Cook seems to have focused on these jobs without delivering an iWatch. While Apple will certainly have the ability to experiment further on single-purpose wearable devices with the iPod line, this week Apple revealed some very fashionable designs and new “sensor” experiments in their flagship device line: the M7 motion coprocessor and Touch ID.

M7 and Touch ID are innovative new sensors, and the possibilities for them are incredibly exciting. It’s easy to imagine these fingerprint sensors and motion trackers as new methods of user input that could find themselves in a future single-purpose device. A one touch “credit stick” that’s keyed to your fingerprint? Yes please!

And speaking of the “fashion”, Apple also broadened their new lineup out to a total of EIGHT different colors (from 2), and even discontinued the iPhone 5 to directly market the iPhone 5C heavily on nothing more than a new plastic case around last year’s internals. I want to think about the sanity of this decision, because you need some serious brass balls to re-release year-old hardware in a heavier, unapologetically plastic shell without an accompanying price cut in this industry.

Predictably, Wall Street thinks Tim Cook has gone insane. Four analysts downgraded the stock today as punishment for not tackling the China situation. I can’t say it’s any less of a punishment than Tim Cook has earned by playing the cards so close to his chest, but maybe it was the right play. Maybe the iPhone 5 was already plenty good enough internally, and what was really holding people back was something trendy, something new on the outside? People buy $2000 watches because they’re beautiful.
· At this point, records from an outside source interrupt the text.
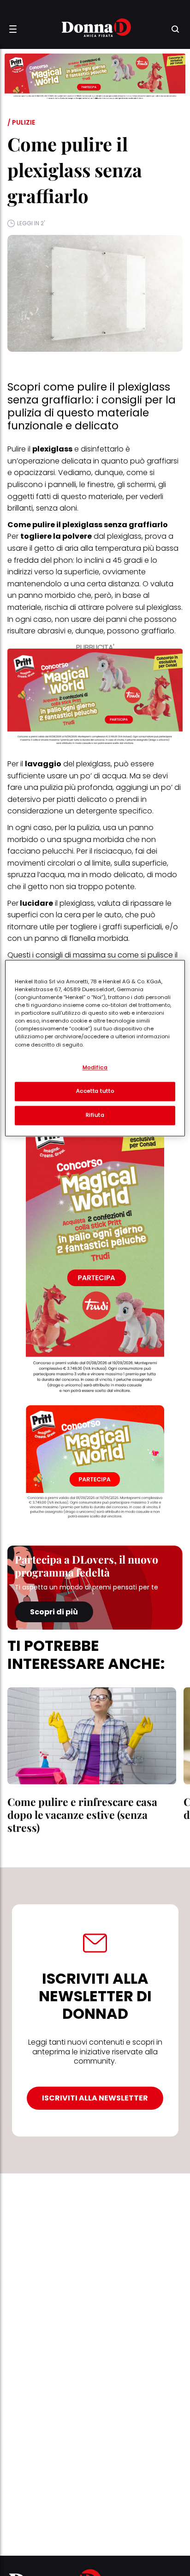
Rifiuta (95, 1115)
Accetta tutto (95, 1091)
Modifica (95, 1067)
So when will Apple’s iWatch be released? That is all very speculative, unfortunately, because the Jobs To Be Done of a general-purpose device vs a wearable device–the two roles an “iWatch” must fulfill–may be something you just can’t combine. We don’t know whether Jony Ive can ever make a watch that isn’t both too big and too small. If not, Apple must tackle the problem a different way. Rolling the jobs of a wearable back into the iPhone will be much easier than trying to invent the iWatch that isn’t a piece of junk.